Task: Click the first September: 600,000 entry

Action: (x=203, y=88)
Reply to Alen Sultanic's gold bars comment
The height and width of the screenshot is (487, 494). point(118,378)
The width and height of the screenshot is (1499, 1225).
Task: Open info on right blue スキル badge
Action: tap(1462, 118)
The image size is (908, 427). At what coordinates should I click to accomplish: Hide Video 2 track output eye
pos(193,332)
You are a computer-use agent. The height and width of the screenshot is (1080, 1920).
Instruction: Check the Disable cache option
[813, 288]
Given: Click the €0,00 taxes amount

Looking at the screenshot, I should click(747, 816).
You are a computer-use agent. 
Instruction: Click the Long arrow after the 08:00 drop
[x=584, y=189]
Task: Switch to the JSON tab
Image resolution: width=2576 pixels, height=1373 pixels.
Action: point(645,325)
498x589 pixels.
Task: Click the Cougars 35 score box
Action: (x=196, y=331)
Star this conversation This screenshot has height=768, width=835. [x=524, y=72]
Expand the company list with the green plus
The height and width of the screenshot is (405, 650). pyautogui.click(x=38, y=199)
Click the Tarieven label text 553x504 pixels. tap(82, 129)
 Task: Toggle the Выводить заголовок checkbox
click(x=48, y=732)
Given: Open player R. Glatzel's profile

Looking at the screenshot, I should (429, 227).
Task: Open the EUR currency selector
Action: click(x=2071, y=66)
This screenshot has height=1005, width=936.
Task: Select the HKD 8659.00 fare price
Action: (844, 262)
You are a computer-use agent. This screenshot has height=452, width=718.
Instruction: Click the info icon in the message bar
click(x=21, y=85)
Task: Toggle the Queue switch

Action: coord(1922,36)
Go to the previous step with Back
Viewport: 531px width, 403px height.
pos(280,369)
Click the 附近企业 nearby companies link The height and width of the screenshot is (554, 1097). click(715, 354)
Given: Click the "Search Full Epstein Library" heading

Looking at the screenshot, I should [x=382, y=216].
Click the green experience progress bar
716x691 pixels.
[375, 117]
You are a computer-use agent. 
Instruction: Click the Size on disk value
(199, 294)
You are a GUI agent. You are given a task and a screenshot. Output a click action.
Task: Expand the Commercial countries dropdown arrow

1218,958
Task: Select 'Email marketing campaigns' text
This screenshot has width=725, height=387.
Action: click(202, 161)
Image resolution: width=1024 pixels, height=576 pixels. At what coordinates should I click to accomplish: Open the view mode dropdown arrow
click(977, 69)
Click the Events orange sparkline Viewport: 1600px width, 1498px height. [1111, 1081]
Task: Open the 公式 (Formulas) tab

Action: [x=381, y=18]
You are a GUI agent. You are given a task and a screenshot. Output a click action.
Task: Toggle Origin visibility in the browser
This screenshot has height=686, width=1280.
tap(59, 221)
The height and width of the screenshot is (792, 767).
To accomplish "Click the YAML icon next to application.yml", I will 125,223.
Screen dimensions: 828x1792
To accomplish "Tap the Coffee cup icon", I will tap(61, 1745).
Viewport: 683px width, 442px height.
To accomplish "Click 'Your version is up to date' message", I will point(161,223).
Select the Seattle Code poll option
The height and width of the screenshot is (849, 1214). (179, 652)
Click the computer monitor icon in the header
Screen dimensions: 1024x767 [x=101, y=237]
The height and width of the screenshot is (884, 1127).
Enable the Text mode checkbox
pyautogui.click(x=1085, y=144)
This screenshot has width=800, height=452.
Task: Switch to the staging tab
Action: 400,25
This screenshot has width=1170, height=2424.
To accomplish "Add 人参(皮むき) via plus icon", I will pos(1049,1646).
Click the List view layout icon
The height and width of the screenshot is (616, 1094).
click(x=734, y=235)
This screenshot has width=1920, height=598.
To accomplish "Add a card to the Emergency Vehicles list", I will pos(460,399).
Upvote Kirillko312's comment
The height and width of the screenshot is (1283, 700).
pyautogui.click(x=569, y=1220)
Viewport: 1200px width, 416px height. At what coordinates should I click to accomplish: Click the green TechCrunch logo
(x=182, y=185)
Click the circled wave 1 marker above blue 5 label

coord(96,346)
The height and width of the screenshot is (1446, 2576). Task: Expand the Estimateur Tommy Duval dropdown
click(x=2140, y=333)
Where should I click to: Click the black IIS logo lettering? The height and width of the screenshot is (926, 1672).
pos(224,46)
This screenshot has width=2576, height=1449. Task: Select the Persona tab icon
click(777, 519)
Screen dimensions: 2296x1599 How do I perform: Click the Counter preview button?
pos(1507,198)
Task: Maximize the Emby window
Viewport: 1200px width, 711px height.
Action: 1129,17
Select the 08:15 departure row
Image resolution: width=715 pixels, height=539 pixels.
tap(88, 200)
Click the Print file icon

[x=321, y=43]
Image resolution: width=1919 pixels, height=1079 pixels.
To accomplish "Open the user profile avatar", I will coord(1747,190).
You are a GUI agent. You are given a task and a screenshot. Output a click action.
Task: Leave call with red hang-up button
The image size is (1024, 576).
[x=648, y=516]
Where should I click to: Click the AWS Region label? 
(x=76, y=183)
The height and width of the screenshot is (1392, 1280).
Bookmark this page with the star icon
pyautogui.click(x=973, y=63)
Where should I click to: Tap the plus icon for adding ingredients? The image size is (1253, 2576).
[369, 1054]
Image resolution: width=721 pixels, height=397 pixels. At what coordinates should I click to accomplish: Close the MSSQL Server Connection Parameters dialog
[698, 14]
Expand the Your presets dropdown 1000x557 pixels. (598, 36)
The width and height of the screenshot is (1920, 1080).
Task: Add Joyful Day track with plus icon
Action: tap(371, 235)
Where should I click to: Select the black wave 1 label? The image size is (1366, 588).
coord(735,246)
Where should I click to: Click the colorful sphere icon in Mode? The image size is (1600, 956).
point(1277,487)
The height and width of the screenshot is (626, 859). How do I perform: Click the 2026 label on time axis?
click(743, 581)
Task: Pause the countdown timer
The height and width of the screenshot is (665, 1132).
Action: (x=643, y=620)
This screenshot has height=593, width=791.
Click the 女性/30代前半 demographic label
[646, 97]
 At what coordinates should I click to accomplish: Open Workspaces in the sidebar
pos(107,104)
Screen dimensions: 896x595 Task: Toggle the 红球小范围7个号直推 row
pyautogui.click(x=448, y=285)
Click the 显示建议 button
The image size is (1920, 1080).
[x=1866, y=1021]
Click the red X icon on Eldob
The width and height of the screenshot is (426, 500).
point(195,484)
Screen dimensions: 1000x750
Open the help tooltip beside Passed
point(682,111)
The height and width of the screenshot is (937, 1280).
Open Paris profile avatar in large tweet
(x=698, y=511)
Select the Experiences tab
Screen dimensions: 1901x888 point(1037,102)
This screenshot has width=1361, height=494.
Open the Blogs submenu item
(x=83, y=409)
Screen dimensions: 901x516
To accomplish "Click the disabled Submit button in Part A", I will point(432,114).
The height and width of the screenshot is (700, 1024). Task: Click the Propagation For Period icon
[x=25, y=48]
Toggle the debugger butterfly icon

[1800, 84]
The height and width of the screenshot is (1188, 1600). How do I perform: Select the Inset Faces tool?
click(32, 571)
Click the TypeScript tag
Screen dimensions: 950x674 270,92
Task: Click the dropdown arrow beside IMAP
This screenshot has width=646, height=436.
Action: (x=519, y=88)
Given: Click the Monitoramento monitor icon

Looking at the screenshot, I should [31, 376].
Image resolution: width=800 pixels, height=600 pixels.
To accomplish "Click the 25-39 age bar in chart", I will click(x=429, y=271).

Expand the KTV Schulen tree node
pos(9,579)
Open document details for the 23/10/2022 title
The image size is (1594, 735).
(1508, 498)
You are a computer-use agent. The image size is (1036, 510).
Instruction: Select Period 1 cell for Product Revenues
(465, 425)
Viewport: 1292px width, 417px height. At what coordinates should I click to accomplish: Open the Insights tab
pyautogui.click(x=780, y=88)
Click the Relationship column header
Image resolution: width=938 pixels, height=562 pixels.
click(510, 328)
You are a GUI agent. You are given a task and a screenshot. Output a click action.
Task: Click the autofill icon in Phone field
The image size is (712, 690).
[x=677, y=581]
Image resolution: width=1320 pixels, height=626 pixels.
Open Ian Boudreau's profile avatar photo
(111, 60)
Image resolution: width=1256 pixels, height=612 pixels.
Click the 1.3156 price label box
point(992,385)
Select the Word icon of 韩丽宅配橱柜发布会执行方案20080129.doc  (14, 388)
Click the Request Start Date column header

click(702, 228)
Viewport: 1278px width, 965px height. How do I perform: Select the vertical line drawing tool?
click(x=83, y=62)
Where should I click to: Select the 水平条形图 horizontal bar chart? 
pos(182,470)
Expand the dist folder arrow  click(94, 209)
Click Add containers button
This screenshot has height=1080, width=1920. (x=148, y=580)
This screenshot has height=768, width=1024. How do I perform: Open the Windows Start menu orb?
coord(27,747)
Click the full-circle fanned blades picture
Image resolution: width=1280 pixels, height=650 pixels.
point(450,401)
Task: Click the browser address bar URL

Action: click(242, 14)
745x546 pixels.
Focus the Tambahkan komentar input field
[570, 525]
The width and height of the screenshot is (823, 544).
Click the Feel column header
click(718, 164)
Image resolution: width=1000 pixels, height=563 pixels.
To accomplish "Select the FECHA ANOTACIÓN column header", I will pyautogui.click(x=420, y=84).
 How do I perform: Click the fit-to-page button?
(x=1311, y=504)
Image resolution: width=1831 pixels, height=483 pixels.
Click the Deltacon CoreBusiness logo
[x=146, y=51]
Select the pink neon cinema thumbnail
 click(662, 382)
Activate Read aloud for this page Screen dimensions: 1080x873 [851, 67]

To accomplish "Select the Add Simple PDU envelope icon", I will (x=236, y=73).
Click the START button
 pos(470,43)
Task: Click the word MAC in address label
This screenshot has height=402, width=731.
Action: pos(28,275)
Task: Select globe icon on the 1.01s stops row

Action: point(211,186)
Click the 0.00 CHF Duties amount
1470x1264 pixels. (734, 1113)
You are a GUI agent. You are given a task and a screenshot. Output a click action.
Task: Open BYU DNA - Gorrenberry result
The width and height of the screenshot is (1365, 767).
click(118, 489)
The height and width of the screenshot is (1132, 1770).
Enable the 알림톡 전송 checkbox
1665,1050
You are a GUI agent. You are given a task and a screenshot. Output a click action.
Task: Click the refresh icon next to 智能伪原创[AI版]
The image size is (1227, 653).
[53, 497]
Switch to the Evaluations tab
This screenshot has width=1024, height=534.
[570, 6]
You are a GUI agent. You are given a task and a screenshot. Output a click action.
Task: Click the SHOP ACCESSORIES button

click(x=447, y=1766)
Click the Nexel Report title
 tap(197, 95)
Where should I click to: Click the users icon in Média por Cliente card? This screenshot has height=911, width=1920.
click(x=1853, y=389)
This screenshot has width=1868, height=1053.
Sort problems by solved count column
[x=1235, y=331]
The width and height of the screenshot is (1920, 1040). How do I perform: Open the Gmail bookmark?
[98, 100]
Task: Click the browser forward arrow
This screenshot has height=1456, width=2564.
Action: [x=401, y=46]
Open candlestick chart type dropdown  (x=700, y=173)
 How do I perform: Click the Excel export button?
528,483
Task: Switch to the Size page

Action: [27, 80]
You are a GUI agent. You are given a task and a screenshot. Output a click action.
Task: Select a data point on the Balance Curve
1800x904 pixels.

(REQUIREMENTS) Copy the rows from the beginning through the line containing "Action: tap(1462, 118)", and replace "gold bars" with "silver bars" while keeping everything else the same.

(TASK RESULT)
Task: Click the first September: 600,000 entry

Action: (x=203, y=88)
Reply to Alen Sultanic's silver bars comment
The height and width of the screenshot is (487, 494). point(118,378)
The width and height of the screenshot is (1499, 1225).
Task: Open info on right blue スキル badge
Action: tap(1462, 118)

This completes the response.